Reproduce the part that opens with the line containing "Open the Dropbox menu bar icon" and closes with the line containing "click(140, 314)", both lines included and requests kept, multiplying every coordinate in the answers by 2.55 and rounding each to a whole number, with halves rounded up. Leave all other numbers and text as they are.

(Item position entries)
"""
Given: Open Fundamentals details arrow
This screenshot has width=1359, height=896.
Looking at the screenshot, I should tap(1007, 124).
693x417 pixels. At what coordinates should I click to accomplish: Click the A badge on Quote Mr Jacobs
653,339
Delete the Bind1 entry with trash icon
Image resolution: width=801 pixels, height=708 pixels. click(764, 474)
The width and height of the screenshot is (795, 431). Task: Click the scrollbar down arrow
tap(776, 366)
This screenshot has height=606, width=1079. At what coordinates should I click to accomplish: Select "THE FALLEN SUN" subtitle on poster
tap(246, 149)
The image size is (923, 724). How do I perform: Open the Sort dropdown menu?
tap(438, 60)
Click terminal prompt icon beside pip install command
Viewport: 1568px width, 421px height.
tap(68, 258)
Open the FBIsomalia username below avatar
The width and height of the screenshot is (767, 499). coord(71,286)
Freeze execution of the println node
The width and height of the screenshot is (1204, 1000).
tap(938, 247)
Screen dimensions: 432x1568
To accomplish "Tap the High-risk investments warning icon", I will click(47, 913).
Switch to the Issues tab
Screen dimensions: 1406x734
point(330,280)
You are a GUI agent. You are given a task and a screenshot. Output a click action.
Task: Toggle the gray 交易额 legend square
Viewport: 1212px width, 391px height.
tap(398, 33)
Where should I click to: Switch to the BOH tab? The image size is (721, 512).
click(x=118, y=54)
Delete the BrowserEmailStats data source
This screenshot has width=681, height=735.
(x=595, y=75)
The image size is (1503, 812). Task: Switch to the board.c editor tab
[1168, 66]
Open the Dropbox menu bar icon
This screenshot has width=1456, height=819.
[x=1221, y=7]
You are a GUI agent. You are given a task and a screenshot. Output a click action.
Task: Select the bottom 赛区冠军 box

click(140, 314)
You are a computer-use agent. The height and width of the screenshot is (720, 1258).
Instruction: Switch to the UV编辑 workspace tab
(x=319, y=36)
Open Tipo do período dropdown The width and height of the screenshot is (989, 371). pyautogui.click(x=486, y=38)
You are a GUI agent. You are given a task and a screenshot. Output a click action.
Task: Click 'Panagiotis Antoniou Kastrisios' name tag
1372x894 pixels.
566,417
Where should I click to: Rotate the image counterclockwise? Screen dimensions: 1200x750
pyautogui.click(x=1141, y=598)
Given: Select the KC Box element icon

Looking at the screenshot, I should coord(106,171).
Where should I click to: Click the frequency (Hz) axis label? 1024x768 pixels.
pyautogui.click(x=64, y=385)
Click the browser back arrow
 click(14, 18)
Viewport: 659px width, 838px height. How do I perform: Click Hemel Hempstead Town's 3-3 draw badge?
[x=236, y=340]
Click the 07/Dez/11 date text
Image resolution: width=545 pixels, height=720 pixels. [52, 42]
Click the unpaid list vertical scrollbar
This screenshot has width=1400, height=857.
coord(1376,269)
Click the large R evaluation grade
"""
__Solution for this task__:
Open the Dropbox menu bar icon
This screenshot has width=1456, height=819.
[x=3114, y=18]
You are a GUI agent. You are given a task and a screenshot. Output a click action.
Task: Select the bottom 赛区冠军 box

click(357, 801)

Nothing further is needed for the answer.